Claude Code Community Day: Hong Kong

A photo-led recap from the Claude Code Community Day I co-hosted at Central Market: setup help, first projects, younger builders, and 40 people opening the tool.

Claude CodeAIHong KongCommunityLunatechs
40+ Attendees
1 10-Year-Old Builder
7 Lunatechs Meetup
Claude Code Community Day group photo at Central Market, Hong Kong
Central Market, Hong Kong. Laptops open, tables packed, and people still waving for the group photo.

Lunatechs Meetup #7 · March 28, 2026

Forty people brought laptops, questions, and half-formed ideas.

I co-hosted this as one of the Lunatechs organizers in Hong Kong. The premise was simple: get people through setup friction and into a real project.

I am not a developer. Claude Code made me feel like I could build things that were out of reach a month earlier. I wanted people to see that path without pretending it was effortless.

This was not a polished demo day. It was laptops, chargers, half-finished prompts, and someone asking what to try next.

The spark

Claude Code made AI feel less like a tab and more like a workshop tool.

ChatGPT was the first big shift for me. Claude Code shifted something else: it could sit inside a project and move files, commands, and implementation forward.

That mattered because I was already building things I did not expect to build: Mandarin tools, progress tracking, study flows, and small systems I could not have built alone.

Eric and attendees at tables with laptops during Claude Code Community Day
Most of the work happened table by table, with laptops open.

What the room needed

The event was less about presenting and more about getting people unstuck.

01

Setup help

Installation, auth, and the right project folder can stop someone before the work begins.

DIRECTIONS
a - On what date was the event described in the Community Day recap held?
b - Resume the Community Day recap starting after its final sentence.

Collected data:
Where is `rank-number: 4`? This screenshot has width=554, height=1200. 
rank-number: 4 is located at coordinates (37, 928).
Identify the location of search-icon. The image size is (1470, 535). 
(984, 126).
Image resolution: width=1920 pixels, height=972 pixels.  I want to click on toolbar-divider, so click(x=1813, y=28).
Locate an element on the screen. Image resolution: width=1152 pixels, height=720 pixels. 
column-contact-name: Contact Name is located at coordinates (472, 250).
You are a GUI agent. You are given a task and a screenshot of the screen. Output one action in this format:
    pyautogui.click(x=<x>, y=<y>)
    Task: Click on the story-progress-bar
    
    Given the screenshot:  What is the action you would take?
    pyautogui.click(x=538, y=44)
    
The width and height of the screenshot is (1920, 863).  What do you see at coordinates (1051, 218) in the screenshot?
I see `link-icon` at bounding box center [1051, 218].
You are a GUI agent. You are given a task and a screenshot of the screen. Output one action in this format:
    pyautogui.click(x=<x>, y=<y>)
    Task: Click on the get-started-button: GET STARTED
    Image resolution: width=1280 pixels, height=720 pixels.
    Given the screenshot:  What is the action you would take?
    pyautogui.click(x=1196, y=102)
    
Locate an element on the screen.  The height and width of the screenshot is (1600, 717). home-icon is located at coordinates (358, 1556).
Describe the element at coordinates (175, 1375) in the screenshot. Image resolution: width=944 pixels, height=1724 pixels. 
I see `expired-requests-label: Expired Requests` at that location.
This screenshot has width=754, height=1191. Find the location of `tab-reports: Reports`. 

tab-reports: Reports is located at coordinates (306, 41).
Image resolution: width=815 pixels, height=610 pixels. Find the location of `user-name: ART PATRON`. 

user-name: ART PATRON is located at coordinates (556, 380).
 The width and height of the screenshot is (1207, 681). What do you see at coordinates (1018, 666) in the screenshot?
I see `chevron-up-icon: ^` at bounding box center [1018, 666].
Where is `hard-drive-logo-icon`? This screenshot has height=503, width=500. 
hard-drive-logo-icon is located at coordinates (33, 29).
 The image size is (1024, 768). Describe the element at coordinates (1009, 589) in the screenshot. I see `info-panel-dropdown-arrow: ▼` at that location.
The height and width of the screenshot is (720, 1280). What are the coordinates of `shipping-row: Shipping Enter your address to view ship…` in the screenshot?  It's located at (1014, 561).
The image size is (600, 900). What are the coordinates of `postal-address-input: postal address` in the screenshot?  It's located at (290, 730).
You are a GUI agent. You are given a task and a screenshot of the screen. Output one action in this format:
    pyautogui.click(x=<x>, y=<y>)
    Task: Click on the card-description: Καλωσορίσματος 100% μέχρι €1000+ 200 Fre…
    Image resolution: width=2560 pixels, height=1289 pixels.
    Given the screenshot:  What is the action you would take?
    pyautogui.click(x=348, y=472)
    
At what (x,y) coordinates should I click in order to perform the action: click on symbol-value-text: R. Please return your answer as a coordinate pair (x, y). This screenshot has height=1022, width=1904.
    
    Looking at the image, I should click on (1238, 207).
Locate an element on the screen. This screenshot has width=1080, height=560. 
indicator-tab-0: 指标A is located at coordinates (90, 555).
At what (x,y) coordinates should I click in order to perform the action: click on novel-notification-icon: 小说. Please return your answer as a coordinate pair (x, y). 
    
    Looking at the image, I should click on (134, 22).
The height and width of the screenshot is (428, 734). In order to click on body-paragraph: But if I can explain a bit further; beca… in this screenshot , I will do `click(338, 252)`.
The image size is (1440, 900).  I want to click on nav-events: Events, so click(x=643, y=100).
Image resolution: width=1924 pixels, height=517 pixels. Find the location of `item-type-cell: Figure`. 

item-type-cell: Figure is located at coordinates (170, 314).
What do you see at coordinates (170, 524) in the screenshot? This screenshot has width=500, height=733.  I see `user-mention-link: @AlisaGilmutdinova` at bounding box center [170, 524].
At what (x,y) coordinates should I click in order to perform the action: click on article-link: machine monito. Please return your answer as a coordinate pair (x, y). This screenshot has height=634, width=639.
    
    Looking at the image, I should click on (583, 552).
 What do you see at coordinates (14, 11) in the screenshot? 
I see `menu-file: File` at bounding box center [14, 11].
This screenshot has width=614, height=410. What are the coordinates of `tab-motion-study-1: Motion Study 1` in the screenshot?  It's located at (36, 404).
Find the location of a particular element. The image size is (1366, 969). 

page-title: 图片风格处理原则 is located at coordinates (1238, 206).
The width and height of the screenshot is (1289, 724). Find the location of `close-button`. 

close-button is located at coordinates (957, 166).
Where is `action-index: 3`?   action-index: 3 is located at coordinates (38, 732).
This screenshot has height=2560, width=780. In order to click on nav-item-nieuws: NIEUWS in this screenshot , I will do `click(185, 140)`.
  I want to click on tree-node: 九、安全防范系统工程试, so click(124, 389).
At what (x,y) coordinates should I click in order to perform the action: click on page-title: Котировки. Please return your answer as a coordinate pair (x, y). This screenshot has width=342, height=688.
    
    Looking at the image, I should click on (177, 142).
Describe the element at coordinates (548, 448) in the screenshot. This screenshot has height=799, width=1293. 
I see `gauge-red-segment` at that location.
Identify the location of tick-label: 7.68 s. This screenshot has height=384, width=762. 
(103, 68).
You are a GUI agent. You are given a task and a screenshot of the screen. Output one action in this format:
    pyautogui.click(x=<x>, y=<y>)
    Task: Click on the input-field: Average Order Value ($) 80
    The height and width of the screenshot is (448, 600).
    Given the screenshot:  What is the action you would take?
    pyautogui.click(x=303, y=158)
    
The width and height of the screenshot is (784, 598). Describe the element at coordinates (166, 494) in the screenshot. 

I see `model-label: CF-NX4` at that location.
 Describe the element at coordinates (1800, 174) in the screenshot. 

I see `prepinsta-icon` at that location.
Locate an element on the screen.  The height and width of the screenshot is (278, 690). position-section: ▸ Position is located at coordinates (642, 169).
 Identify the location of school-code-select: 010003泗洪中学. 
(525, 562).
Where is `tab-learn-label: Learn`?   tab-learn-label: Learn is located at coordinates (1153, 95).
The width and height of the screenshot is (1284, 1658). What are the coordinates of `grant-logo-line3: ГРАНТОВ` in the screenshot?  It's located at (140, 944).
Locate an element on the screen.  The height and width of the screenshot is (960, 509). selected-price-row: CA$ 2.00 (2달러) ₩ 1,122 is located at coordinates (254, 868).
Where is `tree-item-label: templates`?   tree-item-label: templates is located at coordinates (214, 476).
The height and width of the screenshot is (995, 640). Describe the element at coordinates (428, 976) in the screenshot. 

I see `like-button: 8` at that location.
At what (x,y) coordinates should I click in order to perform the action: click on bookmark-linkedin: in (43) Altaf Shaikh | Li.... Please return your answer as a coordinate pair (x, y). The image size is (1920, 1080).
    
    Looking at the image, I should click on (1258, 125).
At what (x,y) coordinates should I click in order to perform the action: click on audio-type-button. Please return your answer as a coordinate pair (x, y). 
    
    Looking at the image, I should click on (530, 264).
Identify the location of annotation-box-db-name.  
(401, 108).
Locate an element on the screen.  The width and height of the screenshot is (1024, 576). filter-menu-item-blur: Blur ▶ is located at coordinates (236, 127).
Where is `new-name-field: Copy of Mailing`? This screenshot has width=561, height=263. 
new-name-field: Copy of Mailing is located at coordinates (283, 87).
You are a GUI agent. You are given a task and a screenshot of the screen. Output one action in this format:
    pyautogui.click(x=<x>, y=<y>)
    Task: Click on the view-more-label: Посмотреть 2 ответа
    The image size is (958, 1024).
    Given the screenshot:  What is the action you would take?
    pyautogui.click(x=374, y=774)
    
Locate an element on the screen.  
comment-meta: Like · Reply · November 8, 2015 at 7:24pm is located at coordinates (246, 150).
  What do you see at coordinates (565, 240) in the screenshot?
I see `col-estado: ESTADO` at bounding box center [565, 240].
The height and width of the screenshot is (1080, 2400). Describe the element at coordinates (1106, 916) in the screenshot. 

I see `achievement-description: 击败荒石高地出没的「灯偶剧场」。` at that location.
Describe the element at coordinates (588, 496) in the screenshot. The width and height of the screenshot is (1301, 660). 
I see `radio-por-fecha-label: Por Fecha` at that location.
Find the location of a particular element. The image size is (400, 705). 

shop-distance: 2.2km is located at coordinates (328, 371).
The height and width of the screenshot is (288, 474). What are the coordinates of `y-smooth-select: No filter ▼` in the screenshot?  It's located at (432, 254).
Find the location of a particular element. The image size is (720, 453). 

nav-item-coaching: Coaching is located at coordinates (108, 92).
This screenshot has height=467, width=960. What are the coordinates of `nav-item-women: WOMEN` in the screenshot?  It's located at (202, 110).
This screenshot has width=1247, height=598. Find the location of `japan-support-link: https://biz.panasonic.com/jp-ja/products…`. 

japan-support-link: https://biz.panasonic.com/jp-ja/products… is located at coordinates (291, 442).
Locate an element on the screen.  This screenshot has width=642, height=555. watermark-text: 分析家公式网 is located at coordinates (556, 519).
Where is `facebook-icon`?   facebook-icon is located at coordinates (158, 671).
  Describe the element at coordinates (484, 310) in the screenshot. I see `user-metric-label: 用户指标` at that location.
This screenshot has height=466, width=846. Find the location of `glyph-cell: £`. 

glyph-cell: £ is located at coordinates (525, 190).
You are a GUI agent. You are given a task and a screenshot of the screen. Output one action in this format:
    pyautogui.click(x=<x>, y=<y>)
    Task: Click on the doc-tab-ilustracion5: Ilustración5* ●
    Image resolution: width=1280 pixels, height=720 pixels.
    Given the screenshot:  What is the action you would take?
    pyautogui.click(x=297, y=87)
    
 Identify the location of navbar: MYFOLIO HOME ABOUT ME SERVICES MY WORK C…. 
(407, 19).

ANSWER LIST
a - March 28, 2026.

b -
02

First projects

People brought app, workflow, and automation ideas. The room made the first prompt less awkward.

03

Younger builders

A 10-year-old was inspired by a 15-year-old who had built a game. Hard to beat that signal.

04

Starter kit

I put together presentations, reference cards, and guides to help people get past the blank-page and first-setup problem.

The room

Central Market turned into a shared workspace for the afternoon.

The tables were crowded in the best way. Some people paired up. Some debugged setup. Some were figuring out how Claude Code differed from the AI tools they already knew.

I moved table to table, answering what I could and learning from what people tried. It felt like a workshop, not a talk.

Small group discussing Claude Code around a laptop at Central Market
Questions got better once people had the tool open in front of them.
Eric with two young Claude Code Community Day attendees
The younger builders made the whole thing feel more immediate.
Claude Code Community Day attendees smiling with laptops at Central Market
Small groups formed naturally around laptops, questions, and half-built ideas.

What I realized

The beginners were not waiting for permission.

The dominant mood was not fear. It was curiosity, impatience, and the small shock of seeing the tool move inside your own folder.

The best way to understand this moment is still direct: build with the tools, keep people nearby, ask for help when something breaks.

Claude Code Community Day attendees working at outdoor tables in Central Market
Not a lecture hall. More like a temporary build space.

Community texture

The orange Lunatechs mascot made the rounds.

My favorite Lunatechs rooms are technical without becoming sterile. People came to learn, but there were jokes, side conversations, quick photos, and small human moments.

The tools move fast. The work sticks when people help each other move one step forward.

Claude Code Community Day attendees with orange Lunatechs mascots
The Lunatechs mascot became a tiny recurring character at the tables.
Eric taking a selfie with Claude Code Community Day attendees working on laptops
Builders, laptops, and practical energy.
Group photo from Claude Code Community Day in Hong Kong

Closing note

I left wanting more rooms like this in Hong Kong.

Hong Kong needs more rooms where people can ask basic questions out loud. Watching someone install Node, fix a path error, or make one tiny app run says more than another prediction thread.

That was the value of the day: not inspiration, but momentum.